Running, either a marathon workout or just jogging every day, is the perfect way to maintain health. But, be careful with injuries that often occur in the joints, especially the knees. According to Dr. Kevin plancher, an orthopedic surgeon and sports medicine specialist, about 70% of runners have experienced injuries in their lives.
We often hear the runner’s Knee is called each time a runner experience pain in the knee. Runner’s Knee or Patellofemoral Pain Syndrome (PFPS), is one of the most frequent injuries experienced by runners.
Although the biomechanical factors can play a role, causes runner’s knee is often weak quadriceps muscles and strained hamstrings. Quads are weak cannot afford to support the knee, so the shell moves out of line. Meanwhile, strained hamstrings will provide extra stress on the knees.
How To Prevent Runner’s Knee
Here are some ways To Prevent Runner’s Knee:
One way to prevent runner’s knee is to do weight training strengthening leg muscles and also stretches to relieve tension on the muscles concerned.
Avoid uneven running surface.
Runners are advised to avoid uneven running surface, select a soft surface. Keep adding the total distance run does not exceed 10% each week.

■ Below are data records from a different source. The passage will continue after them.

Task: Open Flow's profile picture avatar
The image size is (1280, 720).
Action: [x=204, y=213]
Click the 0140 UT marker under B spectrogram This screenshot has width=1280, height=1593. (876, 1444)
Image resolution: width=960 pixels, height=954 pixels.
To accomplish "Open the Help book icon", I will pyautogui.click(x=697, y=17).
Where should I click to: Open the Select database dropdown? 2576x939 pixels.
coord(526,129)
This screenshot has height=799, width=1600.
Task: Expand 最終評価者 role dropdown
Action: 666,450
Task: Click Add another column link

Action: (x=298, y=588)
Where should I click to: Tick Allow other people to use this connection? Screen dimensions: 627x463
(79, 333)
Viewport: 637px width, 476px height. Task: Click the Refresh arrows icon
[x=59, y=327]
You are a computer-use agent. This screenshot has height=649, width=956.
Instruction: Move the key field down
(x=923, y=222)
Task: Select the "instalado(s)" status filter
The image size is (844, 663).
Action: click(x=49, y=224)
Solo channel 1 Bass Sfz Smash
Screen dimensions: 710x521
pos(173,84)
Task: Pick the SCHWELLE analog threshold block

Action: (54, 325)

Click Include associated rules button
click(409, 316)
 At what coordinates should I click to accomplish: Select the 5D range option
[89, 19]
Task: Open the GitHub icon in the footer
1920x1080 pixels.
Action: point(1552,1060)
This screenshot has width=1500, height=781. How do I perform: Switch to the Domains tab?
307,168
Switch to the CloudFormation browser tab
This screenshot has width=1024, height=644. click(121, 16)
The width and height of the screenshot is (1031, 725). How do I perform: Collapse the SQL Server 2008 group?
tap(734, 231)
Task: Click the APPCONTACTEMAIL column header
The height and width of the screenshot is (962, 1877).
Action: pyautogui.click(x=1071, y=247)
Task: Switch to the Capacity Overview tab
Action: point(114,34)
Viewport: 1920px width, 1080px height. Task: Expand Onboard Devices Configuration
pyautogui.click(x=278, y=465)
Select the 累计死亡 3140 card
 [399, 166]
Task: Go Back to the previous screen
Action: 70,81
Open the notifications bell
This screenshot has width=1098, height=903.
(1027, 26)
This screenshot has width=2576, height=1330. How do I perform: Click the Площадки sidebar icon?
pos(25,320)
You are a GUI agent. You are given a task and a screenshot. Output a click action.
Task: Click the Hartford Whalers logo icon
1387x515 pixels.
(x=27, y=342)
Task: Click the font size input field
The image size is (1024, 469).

Very important to stretch your muscles before you ran, both short and long distances or just run away.
To prevent runner’s knee, you can train the outer hip muscle strength by lying and pedaling the bike in the air slowly. Injury risk can also be reduced by way of warming up the true and long way so that the body is completely ready to the sport.
Wear the right shoes.
If you want to run, we recommend that you choose a shoe that fits the foot. For example, some people have large feet and there’s also a rather narrow feet. If not sure, your doctor can help you choose the right shoes. We recommend that you carefully in choosing. The most expensive pair of shoes though, not necessarily have enough supporting for runners.
Variations of the exercises.
Runners usually tend to focus on only one method of exercise: running. This can make the body lose balance. In runners, the muscles in the front of the thigh is usually more powerful than the muscles along the back of the thigh.
Do not excessive.
Typically, after start sweating, runners will continue to run further and further. It doesn’t matter if you are accustomed. But, for the beginners, better start slowly with an increasingly extended distances over time. Be sure to rest 1 or 2 days in each week. Do not add the mileage more than 10% per week, start running slowly and make sure you’ve done stretching before and after a run.
A healthy diet and the right supplements.
Your body requires proper nutrition to maintain the health of the joints. The older people recommended consuming 1,000-1,200 milligrams of calcium per day. You can meet the needs of calcium by consuming calcium sources such as green vegetables and dairy products.
Thank you very much for reading How To Prevent Runner’s Knee, hopefully useful.